The number that matters is $150,000. While the SBA Office of Inspector General investigates loans as low as $20,000, actual criminal prosecution in Kentucky overwhelmingly targets loans over $150,000. Our analysis of all 147 Kentucky PPP fraud cases filed between 2021 and 2024 shows that 78% of prosecuted cases involved loans exceeding $100,000. Only 12% of cases under $20,000 resulted in criminal charges—most of those became civil settlements or administrative actions.

Why does this matter? If you’re loan was under $150,000, your much more likely facing a civil investigation, potential settlement, or deferred prosecution agreement. Over $150,000, your in serious criminal territory with likely prison time. That doesn’t mean smaller loans get a pass—it means the approach is different. Between $50,000 and $150,000, prosecutors looks at other factors: did you use the money for personal expenses? Buy luxury items? Try to hide the funds? Multiple applications under different business names?

And if your a professional facilitator—a CPA, accountant, bookkeeper, or “PPP consultant” who helped prepare applications—you face a completely different risk profile irregardless of whether you recieved any loan proceeds yourself. Recent 2024 data from Kentucky shows that 23% of new PPP fraud indictments target professional facilitators, not business owners. The DOJ is calling you “scheme organizers.” That Louisville CPA who thought she was just helping clients? She was charged for preparing applications for 12 businesses. She didn’t get a penny of the loans. She’s facing 20 years.

* Problem set:
1. Retype the stretch of the Kentucky PPP fraud passage from "The number that" through "or administrative actions.".
2. Based on the Kentucky PPP fraud passage, answer yes or no to each statement below and quote the words that settle it: (a) The analysis covered 147 Kentucky PPP fraud cases filed between 2021 and 2024. (b) The SBA Office of Inspector General investigates only loans above $150,000. (c) The Louisville CPA received part of the loan proceeds.
3. Carry the Kentucky PPP fraud passage forward, picking up right after its final sentence.

* Source material:

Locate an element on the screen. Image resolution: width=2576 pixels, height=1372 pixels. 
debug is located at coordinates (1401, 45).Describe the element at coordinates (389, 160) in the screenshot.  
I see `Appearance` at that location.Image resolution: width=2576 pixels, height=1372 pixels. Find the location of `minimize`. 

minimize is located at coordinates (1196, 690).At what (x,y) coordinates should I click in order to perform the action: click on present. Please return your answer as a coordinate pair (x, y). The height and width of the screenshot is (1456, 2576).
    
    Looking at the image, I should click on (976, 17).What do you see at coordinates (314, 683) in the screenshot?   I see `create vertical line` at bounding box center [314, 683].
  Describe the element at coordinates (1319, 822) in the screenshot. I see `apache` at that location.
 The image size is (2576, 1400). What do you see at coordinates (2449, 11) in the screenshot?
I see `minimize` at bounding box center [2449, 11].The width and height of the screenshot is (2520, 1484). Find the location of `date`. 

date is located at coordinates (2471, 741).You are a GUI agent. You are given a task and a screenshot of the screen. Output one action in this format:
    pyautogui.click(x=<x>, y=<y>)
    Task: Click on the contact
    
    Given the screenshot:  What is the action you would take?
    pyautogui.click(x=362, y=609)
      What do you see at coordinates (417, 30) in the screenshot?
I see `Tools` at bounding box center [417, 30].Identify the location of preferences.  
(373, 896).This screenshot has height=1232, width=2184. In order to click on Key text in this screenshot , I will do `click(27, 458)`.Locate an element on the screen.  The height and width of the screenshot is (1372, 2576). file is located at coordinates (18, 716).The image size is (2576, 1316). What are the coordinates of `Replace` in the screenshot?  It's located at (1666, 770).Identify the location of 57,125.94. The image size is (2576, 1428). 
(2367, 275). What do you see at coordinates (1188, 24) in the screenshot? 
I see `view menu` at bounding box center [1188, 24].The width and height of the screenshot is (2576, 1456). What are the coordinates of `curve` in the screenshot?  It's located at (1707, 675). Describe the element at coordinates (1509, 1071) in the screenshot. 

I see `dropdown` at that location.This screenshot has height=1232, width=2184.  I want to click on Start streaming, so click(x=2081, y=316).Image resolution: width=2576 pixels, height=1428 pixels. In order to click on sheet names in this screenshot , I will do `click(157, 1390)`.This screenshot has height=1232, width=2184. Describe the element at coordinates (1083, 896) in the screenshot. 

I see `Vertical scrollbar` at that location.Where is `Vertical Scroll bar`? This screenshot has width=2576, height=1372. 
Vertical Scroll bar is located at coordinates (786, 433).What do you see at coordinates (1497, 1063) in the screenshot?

* Answers for the exercise:
1.
The number that matters is $150,000. While the SBA Office of Inspector General investigates loans as low as $20,000, actual criminal prosecution in Kentucky overwhelmingly targets loans over $150,000. Our analysis of all 147 Kentucky PPP fraud cases filed between 2021 and 2024 shows that 78% of prosecuted cases involved loans exceeding $100,000. Only 12% of cases under $20,000 resulted in criminal charges—most of those became civil settlements or administrative actions.

2.
(a) Yes: "Our analysis of all 147 Kentucky PPP fraud cases filed between 2021 and 2024"
(b) No: "the SBA Office of Inspector General investigates loans as low as $20,000"
(c) No: "She didn’t get a penny of the loans."

3.
There’s also a geographic component nobody talks about. Kentucky has two federal districts, and they handle cases different. The Western District of Kentucky (Louisville, Bowling Green, Owensboro) and the Eastern District of Kentucky (Lexington, Covington, London) have seperate US Attorneys, different prosecutors, and different sentencing patterns. Western District averages 18-24 months for loans over $150,000. Eastern District averages 12-18 months for similar amounts. That six-month difference matters.

So assess your situation honestly: What was you’re loan amount? Did you use funds for personal expenses? Are their documents showing you lied about payroll, employee counts, or business expenses? Did you apply for multiple loans? Are you a professional who helped others apply? These factors determine whether your facing criminal prosecution or civil resolution. And in Kentucky, based off the aggressive enforcement posture, you need to assume the worst.

What Happens in the First 72 Hours

You just got contacted by the FBI. Or you received a subpoena. Or your bank account is frozen. What do you do right now? Not tomorrow. Not after you “figure things out.” Right now.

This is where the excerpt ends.